Industrial Social Entrepreneurship

ptrogerptroger subscriber Posts: 1
edited September 2010 in Selecting a Business
I`ve enjoyed browsing this website for some time and it really has some valuable resources for a small business owner. This may not be the place to post this, but has anyone ever heard of industrial social entrepreneurship? I live in a southern rural area that has been decimated by the loss of the textile industry and didn`t know if anyone knew of any resources on how to find larger businesses that are expanding or relocating. Our county has had the highest unemployment rating in the state for a couple of years now and I would like to do something to help. Unfortunately, I can only employ a few people in my business. Has anyone ever heard of any social entrepreneurs trying to help poorer areas by relocating or expanding businesses there? I know I`ll probably take some flak for posting this here but it`s a serious question and I would love to hear if any of you have any advice or resources on this matter. Thanks!

Comments

  • crazydiamondcrazydiamond subscriber Posts: 1
    ptroger;interesting question, but....there is usually a reason for the high unemployment rate of a given area, and the factors are endless. Considerlevel of educationother skill sets through experience, training -  and are they transferablestate of infrastructurelocation and transportationrelative competitive access to materials or other input factorspay scale levels of the demographicage of demographic and participation in the work forcepolicies of municipal & state gov`ts w respect to taxing businesses, employmentsources and availability of risk capitalThere is little a single entrepreneur can do to address many of these factors. Having said that, there is some benefit to banding together for lobbying for changes in policy, there is a benefit to sharing advice and experience, and pooling of ventures to spread risks through diversification can help (but this needs a fairly intricate legal arrangement).If one wanted to see examples of using some of these levers to address this problem, I would urge you to look at the South Korean and Irish examples, and the success of micro-finance projects. With sensible tax policy, supportive groups for micro-credit startups, a half wise intelligent education program - a great deal can be done. The key to this is organizing. Good luck
  • ptrogerptroger subscriber Posts: 1
    Thanks for the responses.
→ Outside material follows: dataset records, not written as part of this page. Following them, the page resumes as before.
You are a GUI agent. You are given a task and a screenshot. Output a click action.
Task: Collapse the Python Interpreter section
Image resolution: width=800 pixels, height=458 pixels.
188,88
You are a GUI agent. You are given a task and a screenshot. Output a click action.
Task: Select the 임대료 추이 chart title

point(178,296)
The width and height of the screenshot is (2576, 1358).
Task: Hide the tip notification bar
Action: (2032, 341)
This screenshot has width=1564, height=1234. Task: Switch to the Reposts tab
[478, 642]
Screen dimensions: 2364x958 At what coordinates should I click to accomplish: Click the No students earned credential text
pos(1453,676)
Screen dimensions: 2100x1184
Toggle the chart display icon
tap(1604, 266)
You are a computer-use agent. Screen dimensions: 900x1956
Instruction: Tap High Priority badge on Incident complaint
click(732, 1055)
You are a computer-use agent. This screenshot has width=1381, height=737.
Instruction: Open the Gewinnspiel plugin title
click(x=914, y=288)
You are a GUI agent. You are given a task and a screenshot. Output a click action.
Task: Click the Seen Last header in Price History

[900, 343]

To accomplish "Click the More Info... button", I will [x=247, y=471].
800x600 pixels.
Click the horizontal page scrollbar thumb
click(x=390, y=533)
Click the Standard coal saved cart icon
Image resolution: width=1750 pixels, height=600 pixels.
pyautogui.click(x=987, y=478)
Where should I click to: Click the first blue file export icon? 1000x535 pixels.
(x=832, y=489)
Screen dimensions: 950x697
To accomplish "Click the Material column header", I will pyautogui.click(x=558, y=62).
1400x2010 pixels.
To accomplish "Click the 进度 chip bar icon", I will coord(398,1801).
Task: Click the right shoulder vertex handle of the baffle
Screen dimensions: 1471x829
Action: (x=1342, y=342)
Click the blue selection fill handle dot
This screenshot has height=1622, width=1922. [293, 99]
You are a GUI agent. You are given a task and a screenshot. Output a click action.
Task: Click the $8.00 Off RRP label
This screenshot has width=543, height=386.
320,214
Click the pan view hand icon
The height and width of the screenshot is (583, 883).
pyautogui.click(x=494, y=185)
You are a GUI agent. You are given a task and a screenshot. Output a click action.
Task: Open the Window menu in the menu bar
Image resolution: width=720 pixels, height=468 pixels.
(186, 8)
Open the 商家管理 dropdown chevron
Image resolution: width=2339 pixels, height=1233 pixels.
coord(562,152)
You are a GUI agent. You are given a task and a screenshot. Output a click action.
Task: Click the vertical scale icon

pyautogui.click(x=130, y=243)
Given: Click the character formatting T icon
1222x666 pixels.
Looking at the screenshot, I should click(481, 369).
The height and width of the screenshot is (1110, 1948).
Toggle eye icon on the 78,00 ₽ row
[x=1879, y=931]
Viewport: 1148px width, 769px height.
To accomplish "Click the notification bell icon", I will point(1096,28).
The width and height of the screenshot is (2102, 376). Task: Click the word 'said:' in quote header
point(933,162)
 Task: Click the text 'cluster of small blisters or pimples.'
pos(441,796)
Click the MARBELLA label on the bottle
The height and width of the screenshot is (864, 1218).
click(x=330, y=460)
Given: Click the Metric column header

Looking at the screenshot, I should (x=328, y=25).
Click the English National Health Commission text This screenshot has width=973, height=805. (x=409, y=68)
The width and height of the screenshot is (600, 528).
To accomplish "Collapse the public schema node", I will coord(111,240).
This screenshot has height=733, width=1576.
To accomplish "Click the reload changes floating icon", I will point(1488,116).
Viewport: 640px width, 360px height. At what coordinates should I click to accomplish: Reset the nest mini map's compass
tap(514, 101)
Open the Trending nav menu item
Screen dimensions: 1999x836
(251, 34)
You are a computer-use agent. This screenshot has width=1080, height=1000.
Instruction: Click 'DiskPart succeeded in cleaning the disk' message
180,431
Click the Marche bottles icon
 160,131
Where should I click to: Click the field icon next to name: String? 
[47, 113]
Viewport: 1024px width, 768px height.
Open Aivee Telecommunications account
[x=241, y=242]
Crazy Diamond, I have never heard of the Irish microfinance projects. I`ll have to study up on that one. Do you think that it could be adapted to a smaller area?Craig, I have thought before of organizing a group of local angel investors and using a website to attract businesses through those means. Is that where you are going with your idea?
  • maryglennmaryglenn subscriber Posts: 1
    Where do you live in the south?
  • ptrogerptroger subscriber Posts: 1
    Thanks for all the suggestions. Does anyone have some ideas on some creative incentives that our county could offer to start-ups? Something that would help attract businesses that otherwise might not locate here. I`m hoping to hear something innovative and new that would set us apart from areas that had your traditional incentives such as small tax breaks. Any suggestions???
  • infinique1infinique1 subscriber Posts: 0 Member
    I think this is a great idea. It's like industrial attachment for entrepreneur wannabees.
  • cancel101cancel101 subscriber Posts: 0
    Is there anyone at all in the local government who cares in any way
    about making the area attractive? Probably not. So...take the job into
    your own hands, get some additional support, and take the initiative.
    If few other business owners have an interest, that`ll tell you why no
    large industries are interested either.